Nov 27, 2009

Fueling Effective Team Working using Social Technologies

THE STORY SO FAR
(scenario 2 from here)
Alacrity Legal Technologies is a new Legal Process Outsourcing firm which focuses on a complex method of helping law firms in the US get their litigation issues outsourced to India. On each of these teams it needs the various groups of people to work together so that case materials and lawyer’s notes for clients to work on before the start of the day. Hence teams of law researchers, Indian lawyers and US client managers need to work together to get fast turnaround times.
Sundar Raman, the 43 year old CEO of the firm, is concerned at the high levels of customer complaints – the key theme being that ALT teams always seem to be missing their deadlines. Sundar decided to dig deeper and found that the delays are caused by the serial processing nature of the work: a mis-communication in the to-and-fro chain of emails would stop everyone else’s work and cause serious delays.
Sundar instinctively knew that a way for people to work on documents together without necessarily emailing versions back and forth would speed up the deliverables.

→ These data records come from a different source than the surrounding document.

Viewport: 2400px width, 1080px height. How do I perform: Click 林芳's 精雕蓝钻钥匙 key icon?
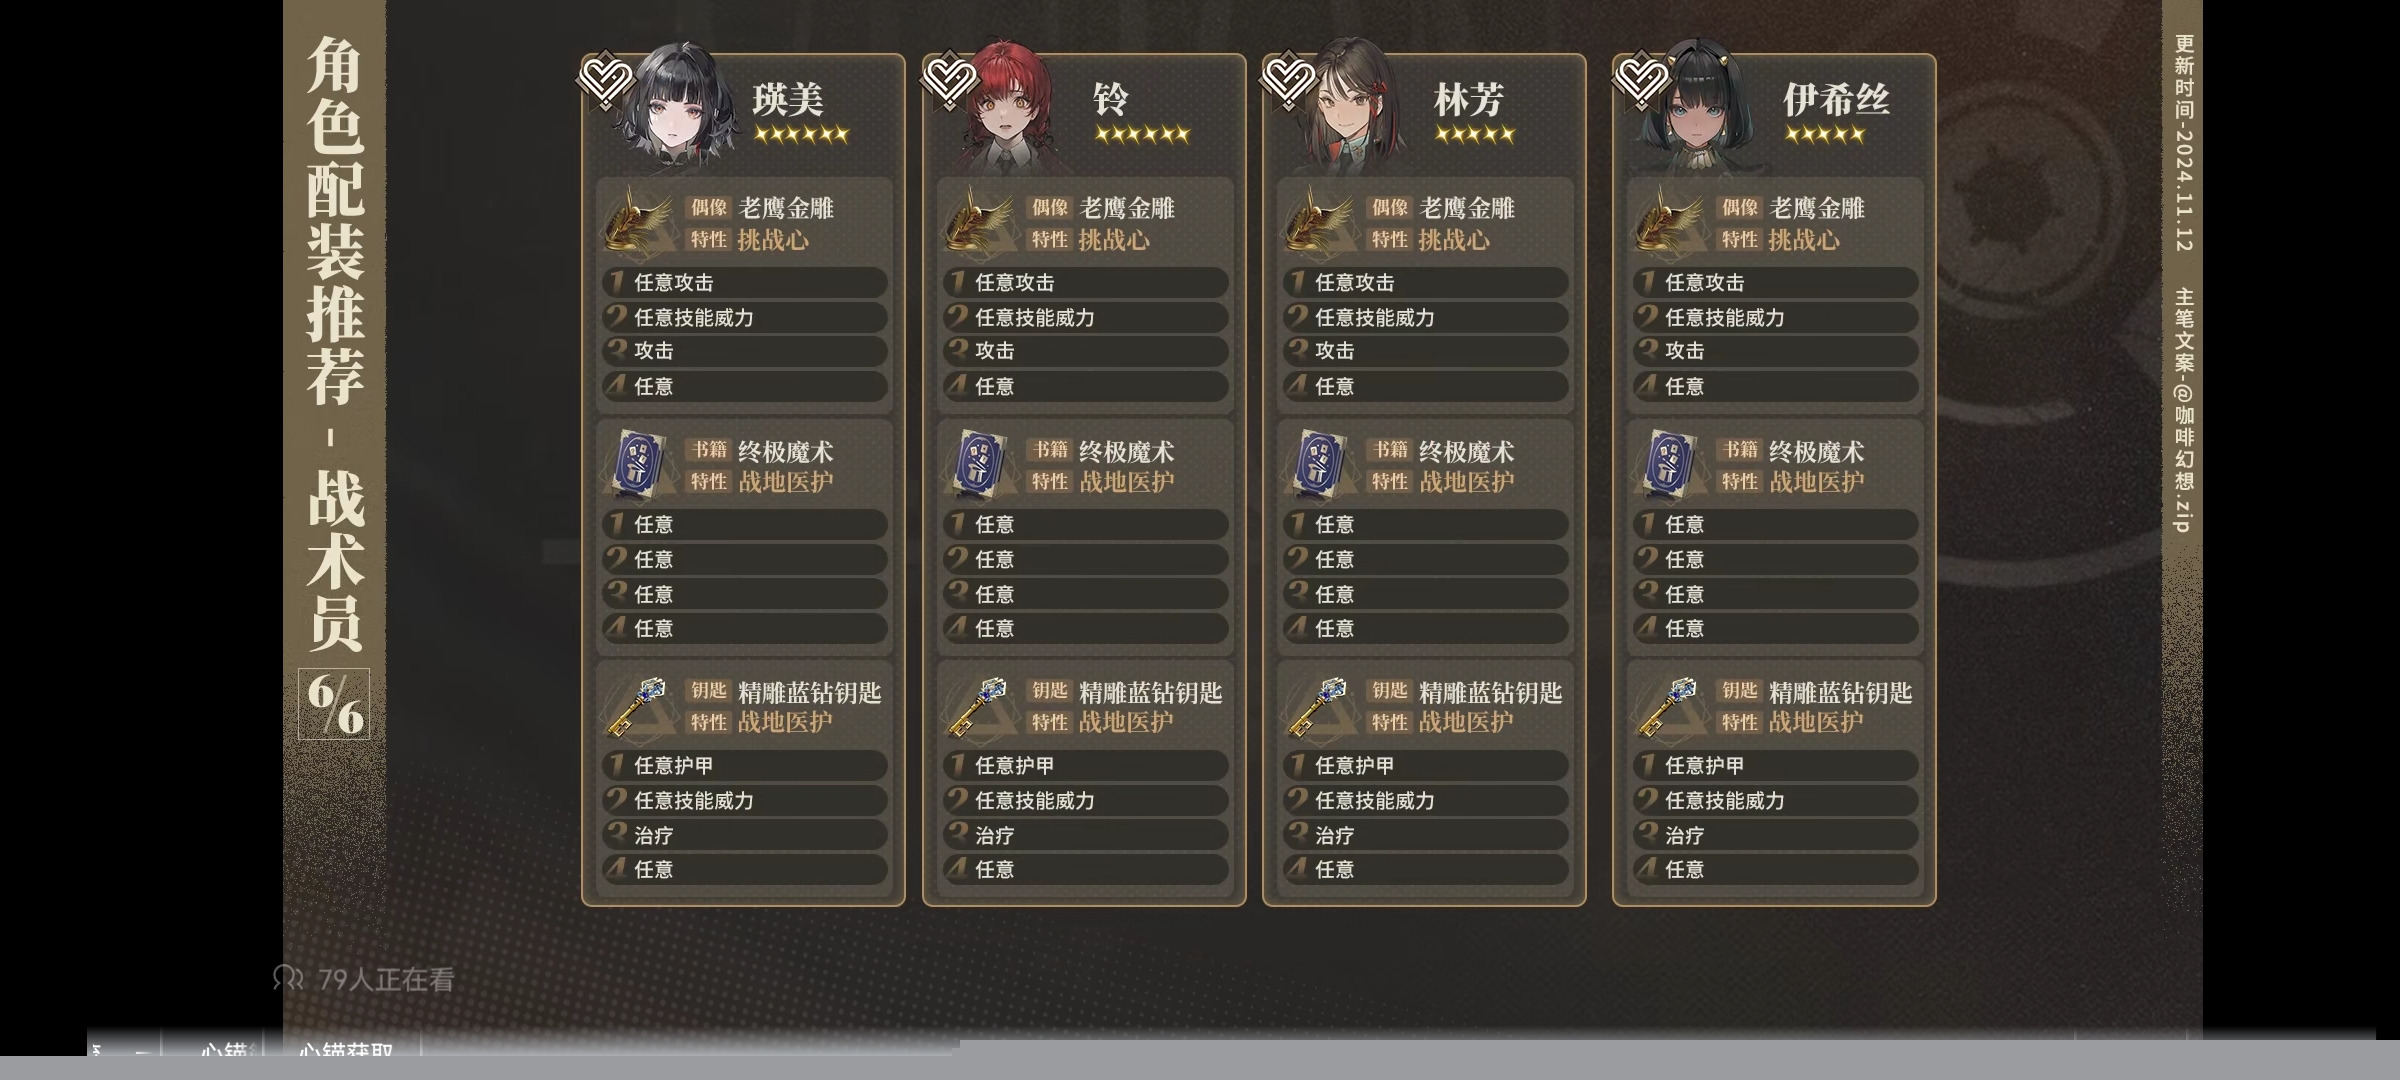[x=1318, y=706]
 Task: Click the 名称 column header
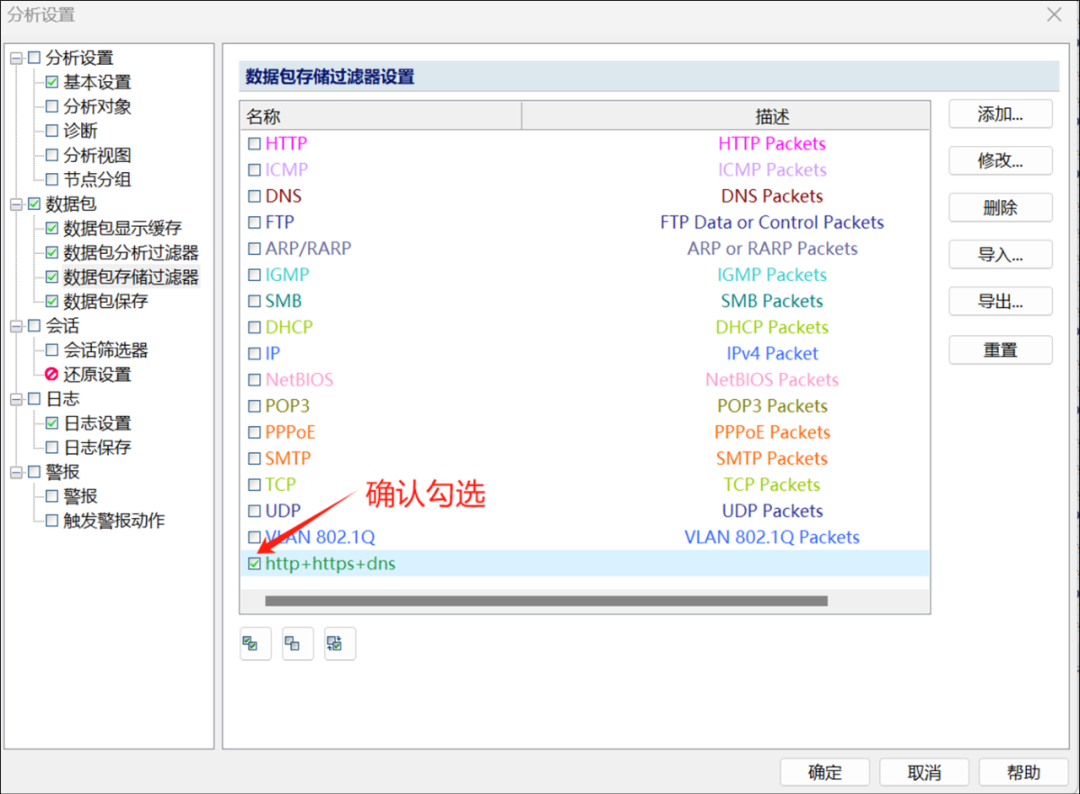tap(380, 115)
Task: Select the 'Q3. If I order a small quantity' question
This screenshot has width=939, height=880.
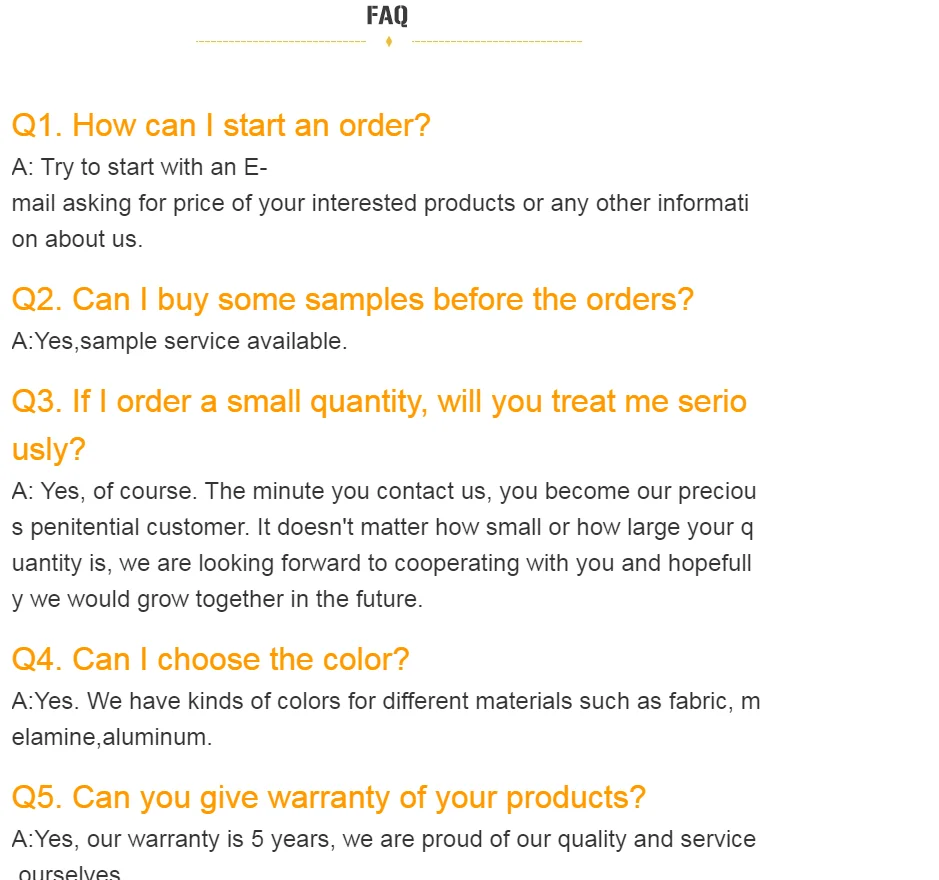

“But I don’t know what that toolkit looks like,” Sundar told Gautam, “and I don’t know if it’s even possible to change the work habits of seasoned paralegals and lawyers.”
WHAT HAPPENS NEXT
Gautam reassured Sundar that many organizations shared his dilemma. The nature of our work, especially knowledge work, has dramatically changed while our communication toolkit hasn’t.

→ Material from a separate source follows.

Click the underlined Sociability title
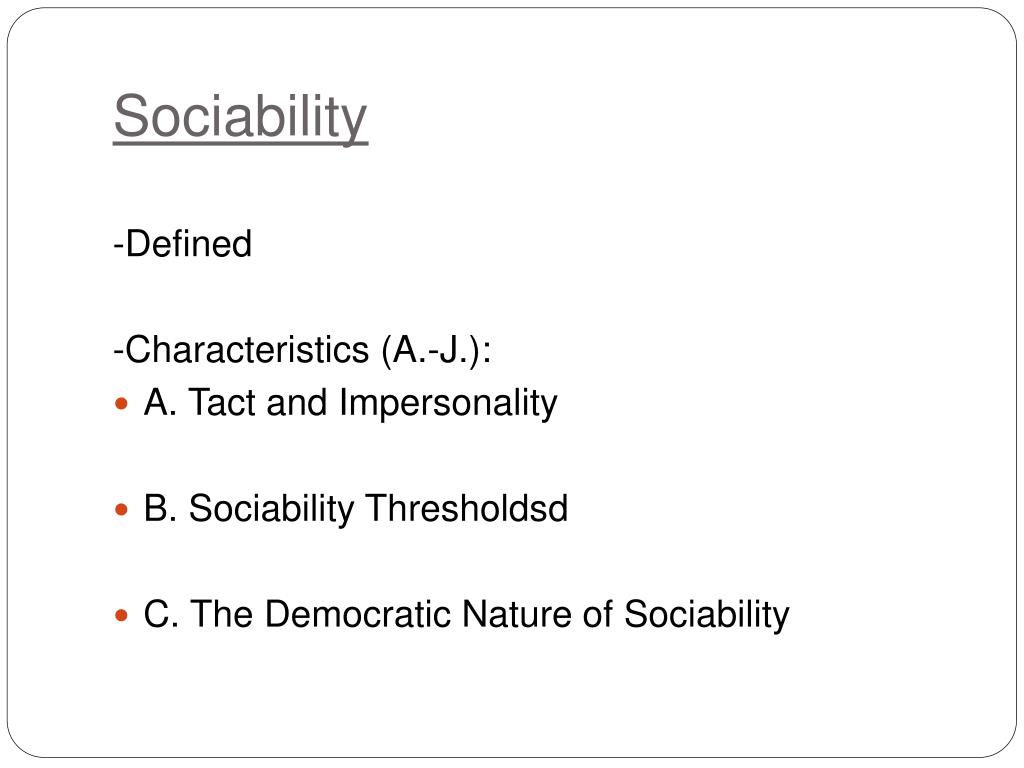Screen dimensions: 1024x768 [240, 118]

“The model for email is offline filing systems,” Gautam explained to Sundar. “The system of Inbox, Outbox, Drafts? They spell the “I do my job, and now the ball is in your court” – There is little sharing of contexts – people don’t really write about the attachments they send or what people have to work along with.
So I’d tell Sundar Raman that what Alacrity Legal Technologies that what they need is for groups to work together in “Shared In The Flow Workspaces” – In The Flow to signify a natural way of working and not something that has to be done externally or in addition to ‘regular work’.
The Governance aspects of such a system would adhere to workflows, have access rules and align to the team roles in the group.
Some of the features that would be needed, and the behaviors that ALT would enable in such shared workspaces are:
  • Wikis - these are shared pages which anybody who has access to can add and edit text, images and even video. People can add links to internal and external sites and keep a track of changes made by people. So one can say goodbye to confusing version numbers when more than 2 people are working on the same document.
  • Content Repository – This is a shared drive/folder where all relevant files are tagged by the group and it is possible to search them
  • Microblogging / Status Updates - helps people keep others informed of what they are working on, what issues they are facing and therefore
  • Project Management – Helps people to assign roles, tasks and in calendaring timelines of when they are supposed to get back with work
Using these tools, and understanding how to manage the change process from current ways of working – ALT can make its teams work faster and more effectively.